Tuesday, March 29, 2011
It depends on where in the country you are, our neighbors to the south are planting spring crops already, I'm not sure they can grow tulips outside there. Up in the still frozen north, well, we're still frozen, and the tulips are not blooming yet. This little guy is basswood, whittled in 4 parts and assembled with a hot glue gun, then painted with washes. I originally was going to whittle it as all one piece, and cut the roughout with that in mind. Once i picked up a knife and thought about actually starting I went back to the saw and cut it into parts. things went quickly after that, I don't time myself while whittling, but I'd say it took one afternoon to do. Overall 4" high and about 2.5" around at the leaf tips. I like the way acrylics work when the wood is wet first, seems like they penetrate better, and more evenly. You can see the wood color showing thru in parts of the leaves and stem, that was actually intentional. After painting I put on a clear coat of Fabulon Crystal, a clear water based urethane originally formulated as a floor finish. I was not real happy with it, and whittled the finish and paint off the flower to start over. It didn't brush on evenly, the drips looked awful. I'll reapply it with a rag, very thin coat, just a little protection for the paint. The pic, BTW, was taken before the clear coat. I had to work to type the word 'it' when referring to this piece in this blog entry, funny how even inanimate subjects take on a personality, isn't it? He's cute, not even sure why he's a he and not a she. That's just the way it is. I can envision a little garden full of little flowers, that's the first time I've been tempted to do a scene or collection of items. Would look cute on the windowsill all winter. So whittle something already-BfloBif
Sunday, March 27, 2011
If a picture is worth thousand words, then this entry is longer than the analysis I wrote on Faust in my last year of college. By a little bit. Technically, I think the pic is supposed to be painted... The controller is assembled, and has the first coat of finish. The bands of curl are starting to show nicely, and I like the contrasting buttons.
Joystick on the right is made from the same piece of redwood the body of the controller is, I scorched it with a torch then wire brushed it. The soft grain (fast growth, spring and summer)burns more readily than the the slow- growth winter grain, leaving a highly textured surface. I thought of doing that to the entire body, but the dark color wasn't working for me. I think the curl would have disappeared too.
Curl shows well here. The white joystick is a piece of lilac I took from mom & dad's yard 20 years of more ago. Its hard like a rock, very white with some color surprises inside. Kinda like Cracker Jacks.
Other woods: Alaskan yellow cedar, zebrawood, tulipwood, ebony, sycamore cocobolo, purpleheart, bocote (I think) and jaelo. I've never seen the last one, if it wasn't labeled in the grab box I got I'd have no clue.

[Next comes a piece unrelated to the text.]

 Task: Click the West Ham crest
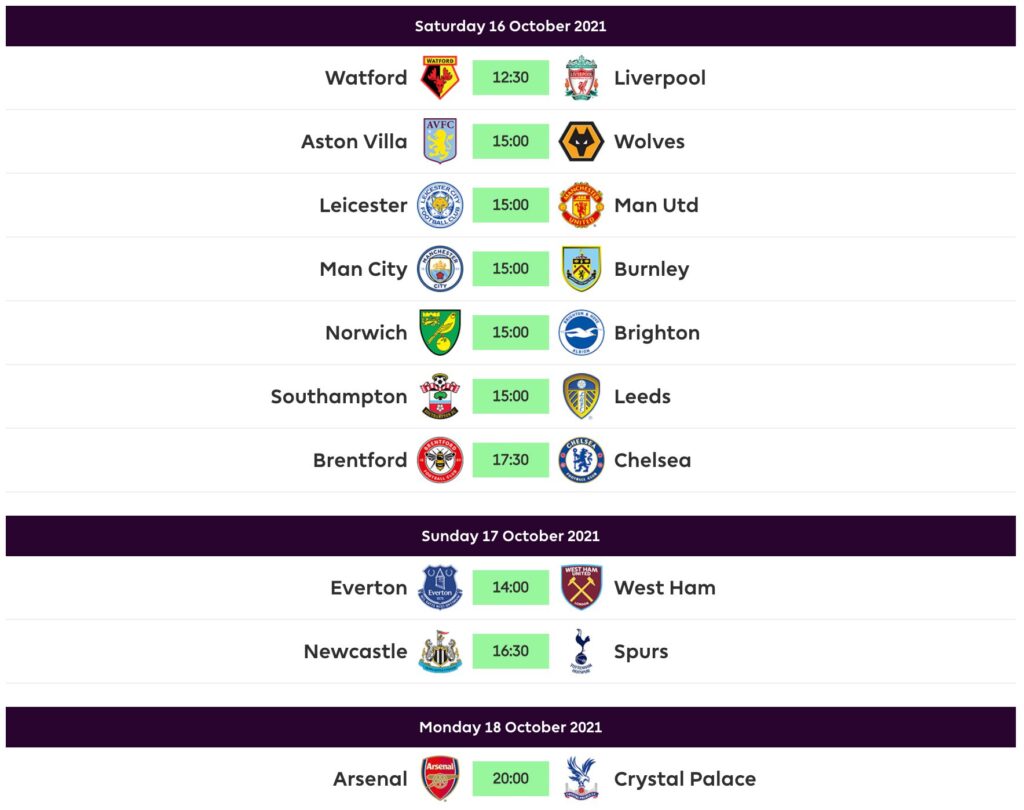click(581, 588)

Been a fun project. The redwood was a surprise to work with, very soft, the curl caused some consternation. One or two more coats of finish and off it goes, on the road to California. I have no problem letting go of something I've worked on, tho I'm usually face to face with the receiver. There's always a little nag in the back of my mind, wondering if the finished product matches what the customer really wanted.....
Happy carving. Don't be afraid to color outside the lines.
Sunday, March 20, 2011
I was struggling with shaping and sizing the battery compartment and I realized the job could be done quickly and easily if I just cut the darn thing off and deal with the parts separately. Finished it up toot sweet, and glued it back on. There's the batt box, back where it belongs. Started adding the exotic bits for buttons, the bocote out front, zebrawood on the flat joystick and Alaskan yellow cedar for the power button. Purple heart triggers never made it to the photo shoot. Still some shaping to be done. The body and the joystick bumps are smoother than they were, but not quite finished yet. Stay tuned..
Saturday, March 12, 2011
New pics and progress on the XBox controller, the redwood is pretty easy to carve except for the curly grain. Grain direction changes every 3/4" in places, makes it a challenge to use a knife.
I've had to expand my list of tools on this one, a knife was not going to do the job. Bandsaw and handsaw for roughing, router bit in the drill press for the flats, gouges rasps and files for the rest.
The rough shaping is pretty much done, the battery box needs a little more work, as do the bumps for the joysticks and buttons. Sanding and some wire brush work still to go. I've started to work on the add ons, joysticks and buttons will be of different woods for contrast and interest. Purpleheart and Zebrawood are definitely on the list, I'll have to dump my box of extics and other interesting woods for them.
I've done a little experimenting on finishes too, nothing to show for it yet; I'm interested in keeping the redwood as light colored as possible.
Definitely stretching my legs on this one.